American scammer (born 1964)

Dina Wein Reis (born 1964) is a financial criminal who employed business scams to defraud her victims of tens of millions of dollars.

On May 19, 2011, Wein Reis pleaded guilty to one count of intent to commit fraud after being charged in 2006 on six counts associated with a 15-year-long series of illegal business activities. Her multi-million dollar crime was covered by the CNBC television series American Greed, in the second half of the 2016 episode "Seattle Roasted / The Stealing Socialite". Her plea agreement limited her to a $1 million fine, federal prison time of 19 months, and $5.7 million in restitution on the $80 million that she defrauded from her victims.

== Wire Fraud ==
In October 2008, prosecutors claimed that, over a 15-year period, Wein Reis's company had tricked manufacturers into selling her merchandise at a low price, defrauding them of tens of millions of dollars. She and her associates would call senior company executives with an offer of a high-paying job, taking over from her as chief executive officer of her company so she could step back and focus on her philanthropy; the offer included equity in her (non-existent) company and a guaranteed four-year contract with an $8,000,000 salary. Then, she would ask the executive to send her a shipment of merchandise from his current company, and she promised access to lucrative markets through her "National Distribution Program", which did not actually exist. The lies included a story that she would hand out the merchandise as free samples at hundreds of establishments across the United States, and also guaranteed exclusive product placement at national chain stores – with the product's competitors being denied shelf access. She would rent a store or pharmacy to set up shelves full of a competing product, then take the potential fraud victim to see the store, stating that this was an example of a chain with which her company had arranged an exclusive agreement for the competitor.
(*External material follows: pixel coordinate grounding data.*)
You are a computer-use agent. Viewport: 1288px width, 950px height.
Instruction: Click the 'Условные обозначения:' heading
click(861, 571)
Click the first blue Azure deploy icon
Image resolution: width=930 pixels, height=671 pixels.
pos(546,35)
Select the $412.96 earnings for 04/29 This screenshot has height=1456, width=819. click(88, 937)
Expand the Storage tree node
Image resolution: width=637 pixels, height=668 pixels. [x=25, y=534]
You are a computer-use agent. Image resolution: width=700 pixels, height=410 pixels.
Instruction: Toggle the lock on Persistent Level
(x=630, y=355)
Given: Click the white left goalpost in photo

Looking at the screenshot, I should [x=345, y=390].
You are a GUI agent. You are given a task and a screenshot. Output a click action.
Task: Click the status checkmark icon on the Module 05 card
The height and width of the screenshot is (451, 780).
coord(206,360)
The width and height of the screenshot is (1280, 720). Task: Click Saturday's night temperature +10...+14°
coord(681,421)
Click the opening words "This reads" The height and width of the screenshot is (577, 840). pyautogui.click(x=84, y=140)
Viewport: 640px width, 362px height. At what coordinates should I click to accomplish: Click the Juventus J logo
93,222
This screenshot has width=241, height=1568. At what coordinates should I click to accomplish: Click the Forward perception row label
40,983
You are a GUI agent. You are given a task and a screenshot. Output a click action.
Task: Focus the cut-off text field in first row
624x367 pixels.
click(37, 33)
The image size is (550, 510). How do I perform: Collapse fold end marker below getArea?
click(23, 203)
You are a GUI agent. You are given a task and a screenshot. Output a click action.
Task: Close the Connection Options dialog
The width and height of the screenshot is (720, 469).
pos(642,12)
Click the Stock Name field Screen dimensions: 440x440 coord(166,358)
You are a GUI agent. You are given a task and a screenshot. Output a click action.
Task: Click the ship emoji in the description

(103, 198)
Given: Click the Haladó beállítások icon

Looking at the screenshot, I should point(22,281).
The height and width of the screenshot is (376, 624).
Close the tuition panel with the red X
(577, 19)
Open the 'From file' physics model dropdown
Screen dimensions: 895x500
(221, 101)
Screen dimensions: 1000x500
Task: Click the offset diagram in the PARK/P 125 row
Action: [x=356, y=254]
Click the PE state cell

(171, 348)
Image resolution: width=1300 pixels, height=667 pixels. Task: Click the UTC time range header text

Once she received all shipments of product from her target's company: the target would hear nothing further from Wein Reis regarding the supposed offer to take over as CEO of her company; the offer of exclusive product placement for the target's company at national chain stores never took place; and, instead of handing out samples for free as stated, Wein Reis would sell the products to middlemen who then sold them to retailers, in a practice known as product diversion. While large companies do use diversion to deal with their own excess inventory, at prices they negotiate with the diverting firm, Wein Reis was lying to the executives about what she was doing with the merchandise; she was arrested in October 2008 and charged on 6 counts for procuring the merchandise through fraud, defrauding 160 consumer companies out of more than $80 million.

On May 19, 2011, Wein Reis pleaded guilty, under a plea agreement, to a single count of conspiracy to commit wire fraud. In April 2013, she was sentenced to 19 months in federal prison; in addition, Wein Reis agreed to pay a $1 million fine and $5.7 million in restitution to her victims.

== Personal life ==
Wein Reis' criminal activities supported extensive aspects of her personal life. While perpetrating her multi-million dollar fraud, Wein Reis used some of the criminal proceeds to finance stage and television productions, fund philanthropic deeds, and purchase millions of dollars' worth of art for her home. She hosted fund raising parties for such institutions as the Whitney Museum of American Art. In 2008, before pleading guilty to her criminal activities, while her lawyers were working to get her released on bond (set at $10 million), they submitted many letters of support, including one from Barbara Haskell, curator of the Whitney Museum.